I think most of what you are seeing is a mismatch between how a big struct
is passed in the calling convention and how it is processed within a
function by ssa.
The calling convention lets larger structs be broken up and put in
registers, if there are enough argument registers for it (which is an
arch-dependent thing).
The total set of registers used is fixed, and those registers really can't
be used for anything else at the call point, so there's no danger in
overusing them.
Inside a function, we can have many more such structs and there's no
obvious way to pick which ones get registers and which don't.
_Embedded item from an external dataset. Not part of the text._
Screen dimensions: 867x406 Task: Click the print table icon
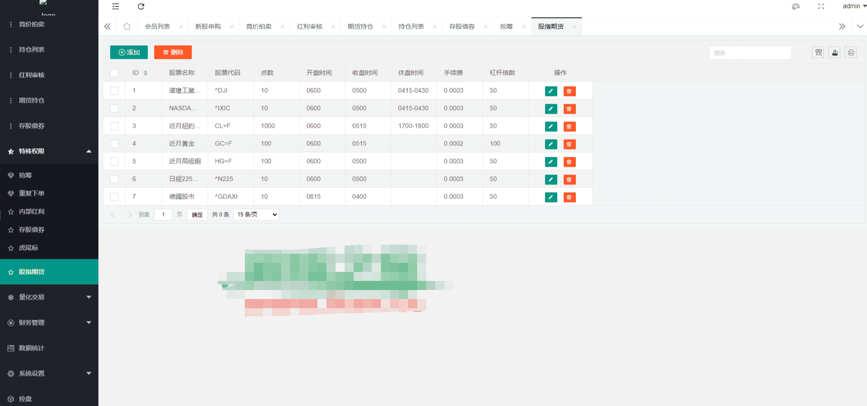pyautogui.click(x=851, y=53)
`type T struct { a,b,c,d,e int }`
`func f(x,y,z,p,q T) {}`
Here it's obvious how to allocate registers. some prefix of the argument
list gets registers, the rest don't.
There's a fixed set of spill instructions needed to handle the rest.
Whereas if we had
`
func f() {
var x,y,z,p,q T
...
}
`
How do we decide which (parts of) variables get registers? How does that
compete with other, non-large-struct register demands?
Because we don't have great answers to these questions, we want to be
significantly more conservative in how many registers we let a single
variable consume.
All that said, I'm sure there are cases where we could do better. In your
example, those spills are either dead or kind of silly.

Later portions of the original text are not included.